The digital streaming media industry, without the benefit (or obstacle, depending on your point of view) of government mandate, faces the same issue. There are organizations that have not embraced open standards and continue to pursue proprietary video streaming technologies. Their argument is that with proprietary models, one company can make a more reliable, robust product that is easier to maintain--for them.

But streaming media can only thrive if there one standard. It is now time to put an end to the "click here to view with this, that or the other player"--not just to eliminate viewer confusion but also to reduce costs by eliminating the need for each streaming media content provider to host multiple systems.

Happily, robust multivendor standards and interoperability now exist, thanks to the Moving Picture Experts Group (MPEG), the Internet Streaming Media Alliance (ISMA) and the MPEG Industry Forum (MPEGIF).

MPEG is a working group of the International Organization for Standardization, which is in charge of the development of standards for compressed audio and video. Formed in 1988, it produced the MPEG-1 standard in 1992, widely used for video on CD and for broadband streaming. This was followed by the wildly successful MPEG-2 standard in 1994, which today allows Hollywood movies to fit on a DVD. It is also the basis for satellite and digital cable, and it is used throughout corporations and educational institutions to provide live one-way and two-way video over both local and wide-area networks.

In 1998, MPEG-4 was completed, and it provided a video compression standard at rates that target the public Internet. MPEG-4 licensing issues were settled in 2002, and commercial products are shipping in volume now.

MPEG-4 is an open standard. Open standards foster competition for the best implementation of the standard. The open-standards approach means that the standard has many more people who scrutinize one another's work than is possible from a single vendor, resulting in a more stable--and ultimately more satisfactory--result. Obviously, open standards help reduce the possibility that a single vendor could hold customers hostage. And this standard, MPEG-4, rivals the proprietary audio and video in terms of image quality and audio fidelity.

It's the bandwidth, stupid!
With the growing popularity of broadband, there is now an audience for downloaded video clips, and more importantly, for live video. The distinction is important. You can download a video file regardless of your connection speed--it just might take longer if you are on an analog modem. But live video of news, sports, stock market analysis and events is becoming common, thanks to a critical mass of viewers that have higher bandwidth capabilities.

Conventional television exists under government licenses because it uses the public airwaves.

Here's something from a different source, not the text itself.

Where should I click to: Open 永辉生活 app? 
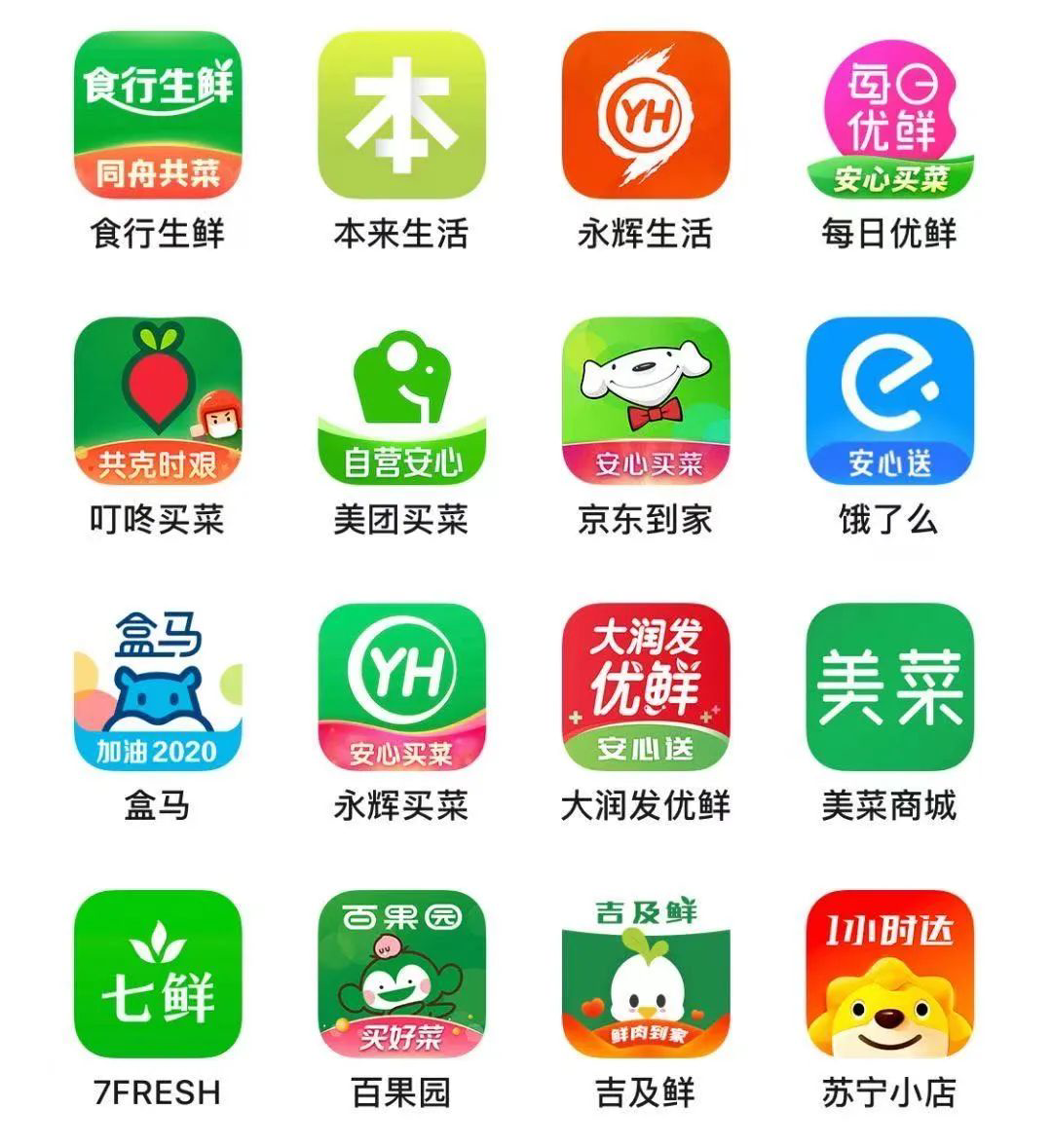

Cable systems are only slightly less restrictive, yet there is a gatekeeper at the distribution entry point--you can't just hook up to cable and begin to broadcast as you can with streaming media on the public Internet.

With established streaming video standards and low distribution costs, virtually anyone can now become a "TV station" and deliver audio and video of a quality that rivals that of conventional television broadcasters. The Food Channel may now have to compete with The Coin Collector's Channel or The 52-Year-Old Bald and Fat Man's Channel, along with thousands more.

This micro-segmentation is well under way, and standards have only accelerated it.